## Task requirements
Where the records below reach the line containing "Given: Click the", start transcribing, and end with the line containing "Task: Click the Shift+Down", exactly and with nothing else added.

**** Records

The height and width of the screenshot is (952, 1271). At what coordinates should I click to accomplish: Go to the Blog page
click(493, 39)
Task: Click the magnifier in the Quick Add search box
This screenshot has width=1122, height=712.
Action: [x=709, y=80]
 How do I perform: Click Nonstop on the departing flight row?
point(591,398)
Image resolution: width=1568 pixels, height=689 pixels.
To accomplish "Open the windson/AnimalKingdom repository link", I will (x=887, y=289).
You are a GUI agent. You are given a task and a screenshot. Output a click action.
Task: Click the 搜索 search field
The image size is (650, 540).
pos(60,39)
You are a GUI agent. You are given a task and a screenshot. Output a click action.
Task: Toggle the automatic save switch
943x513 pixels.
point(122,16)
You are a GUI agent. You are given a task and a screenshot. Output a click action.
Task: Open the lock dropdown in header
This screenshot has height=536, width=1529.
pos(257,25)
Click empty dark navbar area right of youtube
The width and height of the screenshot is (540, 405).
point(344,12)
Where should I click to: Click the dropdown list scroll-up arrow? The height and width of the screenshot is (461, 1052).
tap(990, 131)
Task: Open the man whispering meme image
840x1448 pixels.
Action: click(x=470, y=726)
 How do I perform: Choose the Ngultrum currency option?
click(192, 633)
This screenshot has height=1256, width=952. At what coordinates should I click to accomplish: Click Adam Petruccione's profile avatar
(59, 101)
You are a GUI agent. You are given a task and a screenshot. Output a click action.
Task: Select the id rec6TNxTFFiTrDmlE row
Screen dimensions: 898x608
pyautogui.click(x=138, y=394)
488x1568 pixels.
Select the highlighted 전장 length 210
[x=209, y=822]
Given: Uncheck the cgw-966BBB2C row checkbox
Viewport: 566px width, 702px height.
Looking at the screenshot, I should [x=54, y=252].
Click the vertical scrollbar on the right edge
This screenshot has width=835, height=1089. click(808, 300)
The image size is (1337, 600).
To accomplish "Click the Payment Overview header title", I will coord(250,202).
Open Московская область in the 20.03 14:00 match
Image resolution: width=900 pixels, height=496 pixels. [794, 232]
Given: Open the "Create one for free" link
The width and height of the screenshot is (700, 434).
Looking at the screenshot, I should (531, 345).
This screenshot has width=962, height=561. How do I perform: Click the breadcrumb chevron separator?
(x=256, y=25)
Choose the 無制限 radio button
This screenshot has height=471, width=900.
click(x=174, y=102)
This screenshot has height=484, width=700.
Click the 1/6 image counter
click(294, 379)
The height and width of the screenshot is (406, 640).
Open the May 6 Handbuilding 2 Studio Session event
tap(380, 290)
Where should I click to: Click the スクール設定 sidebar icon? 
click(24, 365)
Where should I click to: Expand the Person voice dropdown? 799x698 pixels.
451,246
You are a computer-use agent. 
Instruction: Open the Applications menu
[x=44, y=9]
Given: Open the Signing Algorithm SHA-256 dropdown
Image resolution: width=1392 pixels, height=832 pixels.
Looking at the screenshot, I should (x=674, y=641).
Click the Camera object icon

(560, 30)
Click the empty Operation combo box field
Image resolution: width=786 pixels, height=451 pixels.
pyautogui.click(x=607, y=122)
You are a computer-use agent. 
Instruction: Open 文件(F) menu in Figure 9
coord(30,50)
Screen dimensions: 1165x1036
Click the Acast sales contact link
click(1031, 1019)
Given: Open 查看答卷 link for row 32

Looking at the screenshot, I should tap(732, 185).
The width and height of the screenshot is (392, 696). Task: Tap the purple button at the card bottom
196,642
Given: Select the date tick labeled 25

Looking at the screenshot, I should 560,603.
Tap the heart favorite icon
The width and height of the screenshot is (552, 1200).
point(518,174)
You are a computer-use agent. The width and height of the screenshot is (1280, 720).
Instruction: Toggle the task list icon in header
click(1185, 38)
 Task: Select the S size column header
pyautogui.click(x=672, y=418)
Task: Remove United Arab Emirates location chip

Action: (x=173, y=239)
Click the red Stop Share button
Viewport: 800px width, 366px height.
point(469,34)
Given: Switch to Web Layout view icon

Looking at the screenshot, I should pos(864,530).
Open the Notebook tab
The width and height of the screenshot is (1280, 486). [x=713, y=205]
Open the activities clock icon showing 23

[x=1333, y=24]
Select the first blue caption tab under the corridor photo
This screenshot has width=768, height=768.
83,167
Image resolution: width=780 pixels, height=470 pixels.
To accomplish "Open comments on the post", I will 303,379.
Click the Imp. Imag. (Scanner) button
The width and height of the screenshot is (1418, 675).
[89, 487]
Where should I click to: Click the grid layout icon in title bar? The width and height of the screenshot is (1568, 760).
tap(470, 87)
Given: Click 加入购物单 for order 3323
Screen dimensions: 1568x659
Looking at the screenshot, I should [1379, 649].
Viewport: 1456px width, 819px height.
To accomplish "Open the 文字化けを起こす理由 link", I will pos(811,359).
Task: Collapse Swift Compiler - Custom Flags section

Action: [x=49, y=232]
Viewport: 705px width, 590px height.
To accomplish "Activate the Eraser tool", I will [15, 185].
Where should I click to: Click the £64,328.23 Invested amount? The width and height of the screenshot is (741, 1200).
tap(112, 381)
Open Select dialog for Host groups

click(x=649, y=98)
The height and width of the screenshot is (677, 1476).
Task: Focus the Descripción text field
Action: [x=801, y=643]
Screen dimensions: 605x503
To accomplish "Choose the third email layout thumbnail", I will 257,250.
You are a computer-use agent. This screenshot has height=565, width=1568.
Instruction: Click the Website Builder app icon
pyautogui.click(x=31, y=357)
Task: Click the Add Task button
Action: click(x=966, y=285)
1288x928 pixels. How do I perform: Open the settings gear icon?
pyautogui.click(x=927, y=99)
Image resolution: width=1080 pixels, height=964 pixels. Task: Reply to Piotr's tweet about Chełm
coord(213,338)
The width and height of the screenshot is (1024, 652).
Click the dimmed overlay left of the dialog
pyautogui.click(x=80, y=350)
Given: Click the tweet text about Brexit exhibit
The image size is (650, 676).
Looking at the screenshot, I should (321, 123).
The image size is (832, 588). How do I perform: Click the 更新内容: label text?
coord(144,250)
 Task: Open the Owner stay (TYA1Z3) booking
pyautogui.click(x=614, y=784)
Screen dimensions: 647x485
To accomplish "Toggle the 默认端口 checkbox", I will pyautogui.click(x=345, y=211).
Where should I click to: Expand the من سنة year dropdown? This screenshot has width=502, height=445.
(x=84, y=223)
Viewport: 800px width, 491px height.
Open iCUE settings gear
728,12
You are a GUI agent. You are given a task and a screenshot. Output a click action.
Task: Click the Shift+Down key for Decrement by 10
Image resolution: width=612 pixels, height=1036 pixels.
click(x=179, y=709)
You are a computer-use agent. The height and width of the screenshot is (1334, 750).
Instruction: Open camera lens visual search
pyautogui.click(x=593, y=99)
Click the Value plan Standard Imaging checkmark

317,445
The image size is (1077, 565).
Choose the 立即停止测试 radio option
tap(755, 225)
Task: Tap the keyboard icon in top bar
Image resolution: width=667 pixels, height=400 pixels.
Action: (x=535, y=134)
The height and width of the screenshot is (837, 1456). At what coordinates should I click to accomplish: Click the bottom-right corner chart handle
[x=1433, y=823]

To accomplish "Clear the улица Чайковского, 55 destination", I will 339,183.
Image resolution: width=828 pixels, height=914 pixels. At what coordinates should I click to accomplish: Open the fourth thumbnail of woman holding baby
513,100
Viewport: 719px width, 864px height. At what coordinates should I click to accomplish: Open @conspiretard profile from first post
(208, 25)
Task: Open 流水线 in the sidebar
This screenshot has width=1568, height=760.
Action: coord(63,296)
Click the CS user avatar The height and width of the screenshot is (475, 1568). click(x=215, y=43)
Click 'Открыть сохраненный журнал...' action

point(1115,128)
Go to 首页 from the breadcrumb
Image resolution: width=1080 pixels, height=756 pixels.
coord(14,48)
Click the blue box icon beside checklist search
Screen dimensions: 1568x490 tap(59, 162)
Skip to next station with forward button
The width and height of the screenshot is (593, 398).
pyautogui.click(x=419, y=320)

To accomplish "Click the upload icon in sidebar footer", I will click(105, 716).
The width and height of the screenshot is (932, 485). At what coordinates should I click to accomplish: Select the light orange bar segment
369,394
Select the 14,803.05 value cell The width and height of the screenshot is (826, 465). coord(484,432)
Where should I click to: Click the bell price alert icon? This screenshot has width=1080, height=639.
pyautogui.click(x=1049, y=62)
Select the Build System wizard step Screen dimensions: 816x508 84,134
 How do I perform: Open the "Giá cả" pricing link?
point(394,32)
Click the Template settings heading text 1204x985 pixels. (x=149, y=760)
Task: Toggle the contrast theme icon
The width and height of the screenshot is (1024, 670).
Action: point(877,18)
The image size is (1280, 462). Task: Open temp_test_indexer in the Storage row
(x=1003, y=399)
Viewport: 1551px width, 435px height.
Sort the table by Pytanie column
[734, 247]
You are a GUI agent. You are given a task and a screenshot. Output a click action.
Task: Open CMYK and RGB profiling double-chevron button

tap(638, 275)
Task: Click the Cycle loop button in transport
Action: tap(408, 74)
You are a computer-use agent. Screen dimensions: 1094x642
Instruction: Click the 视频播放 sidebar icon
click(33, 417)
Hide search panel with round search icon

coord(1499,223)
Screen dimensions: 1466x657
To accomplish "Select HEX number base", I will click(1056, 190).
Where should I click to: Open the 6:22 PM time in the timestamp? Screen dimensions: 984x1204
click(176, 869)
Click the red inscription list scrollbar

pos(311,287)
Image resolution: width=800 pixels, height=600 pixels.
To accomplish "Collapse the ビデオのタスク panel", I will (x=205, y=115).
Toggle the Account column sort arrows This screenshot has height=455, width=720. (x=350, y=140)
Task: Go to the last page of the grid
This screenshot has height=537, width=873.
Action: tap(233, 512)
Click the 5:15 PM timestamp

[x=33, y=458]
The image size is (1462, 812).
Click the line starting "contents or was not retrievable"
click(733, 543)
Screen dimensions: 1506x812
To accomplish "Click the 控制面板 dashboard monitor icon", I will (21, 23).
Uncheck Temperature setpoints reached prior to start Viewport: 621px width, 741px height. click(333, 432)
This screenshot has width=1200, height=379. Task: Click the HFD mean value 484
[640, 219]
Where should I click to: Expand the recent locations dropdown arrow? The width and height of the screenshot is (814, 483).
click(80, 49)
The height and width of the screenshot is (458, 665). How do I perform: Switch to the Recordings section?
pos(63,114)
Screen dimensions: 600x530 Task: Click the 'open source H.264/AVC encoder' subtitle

********

## Answer box
Given: Click the tweet text about Brexit exhibit
The image size is (650, 676).
Looking at the screenshot, I should (321, 123).
The image size is (832, 588). How do I perform: Click the 更新内容: label text?
coord(144,250)
 Task: Open the Owner stay (TYA1Z3) booking
pyautogui.click(x=614, y=784)
Screen dimensions: 647x485
To accomplish "Toggle the 默认端口 checkbox", I will pyautogui.click(x=345, y=211).
Where should I click to: Expand the من سنة year dropdown? This screenshot has width=502, height=445.
(x=84, y=223)
Viewport: 800px width, 491px height.
Open iCUE settings gear
728,12
You are a GUI agent. You are given a task and a screenshot. Output a click action.
Task: Click the Shift+Down key for Decrement by 10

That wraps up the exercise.